§ **Work request**: Return only the count of lines in the listing below where the word "cookies" appears.

[[ Extracted records, beginning ]]

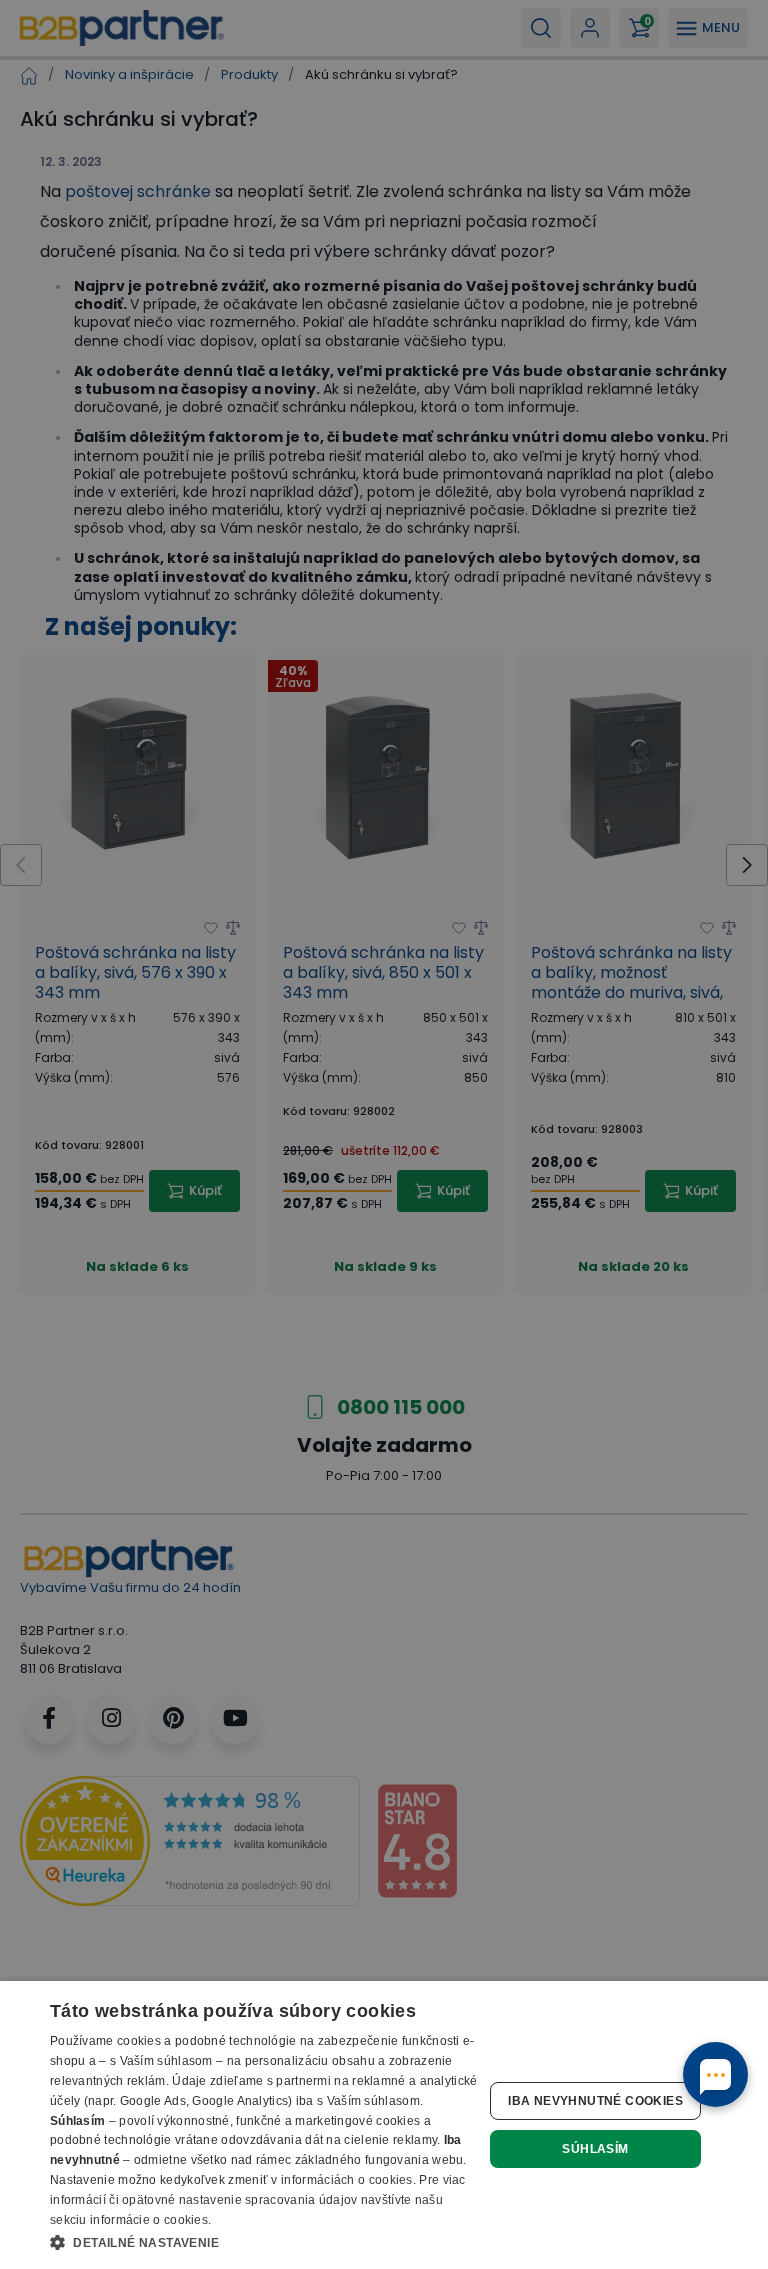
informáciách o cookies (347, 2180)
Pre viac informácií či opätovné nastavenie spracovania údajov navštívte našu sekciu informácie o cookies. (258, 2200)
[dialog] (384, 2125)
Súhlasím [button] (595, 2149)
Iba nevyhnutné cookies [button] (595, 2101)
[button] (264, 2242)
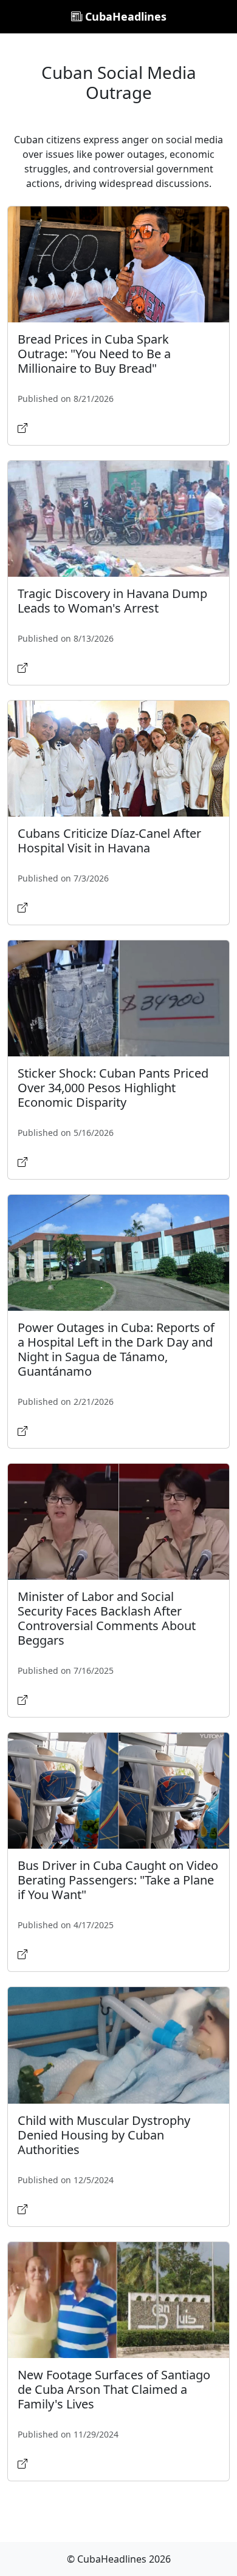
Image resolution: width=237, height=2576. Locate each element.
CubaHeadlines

[[ Extracted records, end ]]

§ **Result for this task**: 3